To do this, the team developed a specific quantitative PCR (qPCR) assay for the detection of the WPRE sequences with high sensitivity that can be used in both fresh samples and FFPE tissues standardly acquired and archived in the course of clinical treatment. The first step was to generate a standard curve to determine the limit of detection of WPRE in patient samples. They found that qPCR can detect less than 100 copies of WPRE in a single reaction with high reliability. In addition, the team validated these results using a variety of FFPE samples, including small needle biopsies with low DNA yield, and demonstrated the ability to detect WPRE sequences in CAR-T and TCR-T cells within these tissues. Excitingly, these finding support that “this assay can be used in ongoing translational research studies to investigate CAR-T cell and TCR-T cell trafficking,” commented the authors. “Insight into whether engineered cells are homing, expanding, and persisting in tumor tissues can inform researchers of immunotherapy efficacy and barriers.” The authors added “this assay provides an avenue for retrospective analysis of past patient cases to assess product infiltration into tumors. Analysis using our assay on patient FFPE samples provided insight as to how these cells disseminated and persisted in vivo.” Furthermore, “assaying WPRE in tissue biopsies from sites of adverse events (AEs) via qPCR could contextualize engineered T cells’ contributions to tissue specific AEs, which can inform clinical decision making in turn,” they added.
Overall, Dr. Yeung and her team “propose a simple, novel, and cost-effective assay with a rapid turnaround time and broad sample type applicability for detecting tissue-specific CAR-T/TCR-T cell presence that is sensitive, specific, and applicable to different cell products.”

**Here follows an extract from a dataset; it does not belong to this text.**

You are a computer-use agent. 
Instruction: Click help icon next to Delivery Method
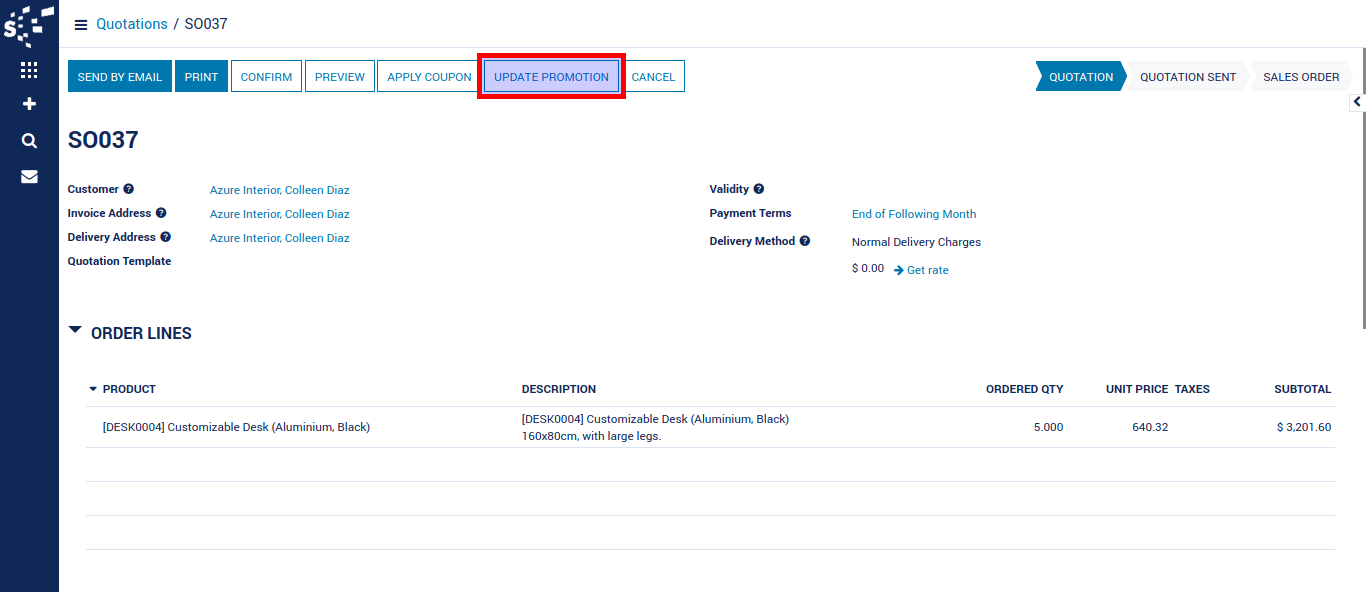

"We aim to use this research's findings to further study the adverse events that have occurred after immunotherapy treatment,” Yeung and Pullarkat commented. Now, the team is interested in “examining how CAR-T and TCR-T cells are contributing to the pathology of ICANS-CRS, pancytopenia, colitis, and dermatitis among several other observed adverse events.” In the near future, “our lab would like to establish a CAR-T/TCR-T detection clinical service to enable clinical grade assessment using assays such as this one, " Yeung and Wright concluded.
The spotlighted worked was funded by the Judith A. Lese Breast Cancer Foundation, the National Institute of Health, and the Paul Calabresi Career Development Award for Clinical Oncology in Pediatric and Medical Hematology/Oncology.
Fred Hutch/University of Washington/Seattle Children's Cancer Consortium members Drs. Marie Bleakley, Aude Chapuis, Erik Kimble, Alexandre Hirayama, David Maloney, Jerald Radich, Jennifer Specht, Cameron Turtle and Cecilia Yeung contributed to this work.
Pullarkat S, Black G, Bleakley M, Buenrostro D, Chapuis AG, Hirayama AV, Jaeger-Ruckstuhl CA, Kimble EL, Lee BM, Maloney DG, Radich J, Seaton BW, Specht JM, Turtle CJ, Woolston DW, Wright JH, Yeung CCS. 2024. qPCR assay for detection of Woodchuck Hepatitis Virus Post-Transcriptional Regulatory Elements from CAR-T and TCR-T cells in fresh and formalin-fixed tissue. PLoS One.